EXTRACTED TEXT =>
Apply Deep Learning to Natural Language Processing

Learning Objectives

After completing this unit, you’ll be able to:
  • Explain how a word vector represents word meaning.
  • Describe how to visualize word vectors.
  • Recall the basic optimization process for a deep learning model.

Represent Words for Natural Language Processing

Before we can build a model and use deep learning for natural language processing, we have to figure out how to represent words for a computer. In day-to-day life, we represent words in several ways, usually as written symbols (words in text) or as specific sounds (spoken words). Neither of these conveys much to a computer, so we need to take a different approach.

A common solution in machine learning is to represent the meaning of each word as a vector of real numbers.

Vector Refresher

A vector is a quantity with more than one element. When you’re first working with vectors, it’s easiest to think about two-dimensional vectors because we’re very comfortable working in two-dimensional space. For these vectors, we usually think of their two elements as representing magnitude (how long they are) and direction (which way they extend from their origin). We can visualize these vectors by plotting them as arrows on a chart, starting from the origin and extending to different points on the plane.

Three vectors shown on an X, Y axis.

You can also represent a set of vectors as a matrix where each row represents an individual vector.

The same three vectors, displayed as a matrix.

In reality, the vectors we use to represent words have far more than two dimensions. Many word vectors use 300 dimensions. It’s hard to imagine what a vector in 300-dimensional space looks like, but the idea (and the math!) is very similar to a two-dimensional vector. We can visualize these high-dimensional vectors by reducing their dimensionality and plotting them in two dimensions. We can also represent them as matrices the way we did above.

You can think of each number in a word’s vector as a feature. We use deep learning to create these vectors and "choose" the features. Remember, because machines design these vectors through deep learning, they’re not easily described, like "is an animal" or "is a verb." Each number represents a feature determined by the model itself.

We use these word vectors to plot words in a high-dimensional vector space. When we plot word vectors this way, words with similar meanings tend to cluster together.

TASK TO COMPLETE =>
Can you return the whole word vector lesson above, word for word?

INFORMATION GIVEN =>

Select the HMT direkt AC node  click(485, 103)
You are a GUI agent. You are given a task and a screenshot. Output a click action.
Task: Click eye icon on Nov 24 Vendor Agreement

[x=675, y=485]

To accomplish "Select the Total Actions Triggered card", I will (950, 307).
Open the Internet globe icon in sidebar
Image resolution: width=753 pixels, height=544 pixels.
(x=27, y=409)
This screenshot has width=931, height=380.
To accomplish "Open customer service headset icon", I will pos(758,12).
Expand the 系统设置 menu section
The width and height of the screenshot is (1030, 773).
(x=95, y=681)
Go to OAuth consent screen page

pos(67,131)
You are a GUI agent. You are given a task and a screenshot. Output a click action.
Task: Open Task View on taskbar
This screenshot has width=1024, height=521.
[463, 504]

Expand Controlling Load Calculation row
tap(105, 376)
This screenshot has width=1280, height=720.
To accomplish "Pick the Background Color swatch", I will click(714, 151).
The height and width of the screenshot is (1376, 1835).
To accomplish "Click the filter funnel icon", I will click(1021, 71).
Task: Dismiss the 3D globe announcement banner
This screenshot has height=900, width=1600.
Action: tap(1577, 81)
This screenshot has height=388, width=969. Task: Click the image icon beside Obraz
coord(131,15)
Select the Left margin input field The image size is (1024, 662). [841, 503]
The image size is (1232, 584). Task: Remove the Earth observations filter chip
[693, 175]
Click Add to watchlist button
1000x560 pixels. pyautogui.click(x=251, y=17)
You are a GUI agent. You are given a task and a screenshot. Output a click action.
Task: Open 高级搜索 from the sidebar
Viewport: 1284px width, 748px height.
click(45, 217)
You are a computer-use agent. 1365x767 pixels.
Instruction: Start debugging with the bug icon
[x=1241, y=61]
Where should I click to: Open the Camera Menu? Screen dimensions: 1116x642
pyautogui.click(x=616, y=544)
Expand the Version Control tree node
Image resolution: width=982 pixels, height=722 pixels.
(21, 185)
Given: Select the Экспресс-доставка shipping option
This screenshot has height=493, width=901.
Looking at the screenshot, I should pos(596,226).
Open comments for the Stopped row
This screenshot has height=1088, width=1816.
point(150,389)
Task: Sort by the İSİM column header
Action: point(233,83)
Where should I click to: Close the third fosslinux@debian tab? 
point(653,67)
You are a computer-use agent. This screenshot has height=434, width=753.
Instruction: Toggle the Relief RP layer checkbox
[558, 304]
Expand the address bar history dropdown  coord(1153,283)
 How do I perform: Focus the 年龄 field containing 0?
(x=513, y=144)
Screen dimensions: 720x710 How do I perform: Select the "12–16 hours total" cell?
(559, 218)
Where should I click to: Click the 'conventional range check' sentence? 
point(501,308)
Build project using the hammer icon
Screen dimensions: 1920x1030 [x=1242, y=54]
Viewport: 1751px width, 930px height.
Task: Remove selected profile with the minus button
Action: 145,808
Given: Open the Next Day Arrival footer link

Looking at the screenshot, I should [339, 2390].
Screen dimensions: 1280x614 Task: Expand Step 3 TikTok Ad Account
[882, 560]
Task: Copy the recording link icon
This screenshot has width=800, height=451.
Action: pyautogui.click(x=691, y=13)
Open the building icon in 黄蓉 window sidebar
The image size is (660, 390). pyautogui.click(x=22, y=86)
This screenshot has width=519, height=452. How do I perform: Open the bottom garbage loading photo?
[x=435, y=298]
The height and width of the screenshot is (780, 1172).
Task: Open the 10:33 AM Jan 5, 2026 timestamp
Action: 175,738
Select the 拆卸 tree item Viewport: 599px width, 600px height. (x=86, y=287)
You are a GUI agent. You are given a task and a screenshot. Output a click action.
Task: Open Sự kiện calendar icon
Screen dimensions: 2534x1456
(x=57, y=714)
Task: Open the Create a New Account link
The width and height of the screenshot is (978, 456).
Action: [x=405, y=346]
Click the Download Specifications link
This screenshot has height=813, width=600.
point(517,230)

THE REPLY =>
Apply Deep Learning to Natural Language Processing

Learning Objectives

After completing this unit, you’ll be able to:
  • Explain how a word vector represents word meaning.
  • Describe how to visualize word vectors.
  • Recall the basic optimization process for a deep learning model.

Represent Words for Natural Language Processing

Before we can build a model and use deep learning for natural language processing, we have to figure out how to represent words for a computer. In day-to-day life, we represent words in several ways, usually as written symbols (words in text) or as specific sounds (spoken words). Neither of these conveys much to a computer, so we need to take a different approach.

A common solution in machine learning is to represent the meaning of each word as a vector of real numbers.

Vector Refresher

A vector is a quantity with more than one element. When you’re first working with vectors, it’s easiest to think about two-dimensional vectors because we’re very comfortable working in two-dimensional space. For these vectors, we usually think of their two elements as representing magnitude (how long they are) and direction (which way they extend from their origin). We can visualize these vectors by plotting them as arrows on a chart, starting from the origin and extending to different points on the plane.

Three vectors shown on an X, Y axis.

You can also represent a set of vectors as a matrix where each row represents an individual vector.

The same three vectors, displayed as a matrix.

In reality, the vectors we use to represent words have far more than two dimensions. Many word vectors use 300 dimensions. It’s hard to imagine what a vector in 300-dimensional space looks like, but the idea (and the math!) is very similar to a two-dimensional vector. We can visualize these high-dimensional vectors by reducing their dimensionality and plotting them in two dimensions. We can also represent them as matrices the way we did above.

You can think of each number in a word’s vector as a feature. We use deep learning to create these vectors and "choose" the features. Remember, because machines design these vectors through deep learning, they’re not easily described, like "is an animal" or "is a verb." Each number represents a feature determined by the model itself.

We use these word vectors to plot words in a high-dimensional vector space. When we plot word vectors this way, words with similar meanings tend to cluster together.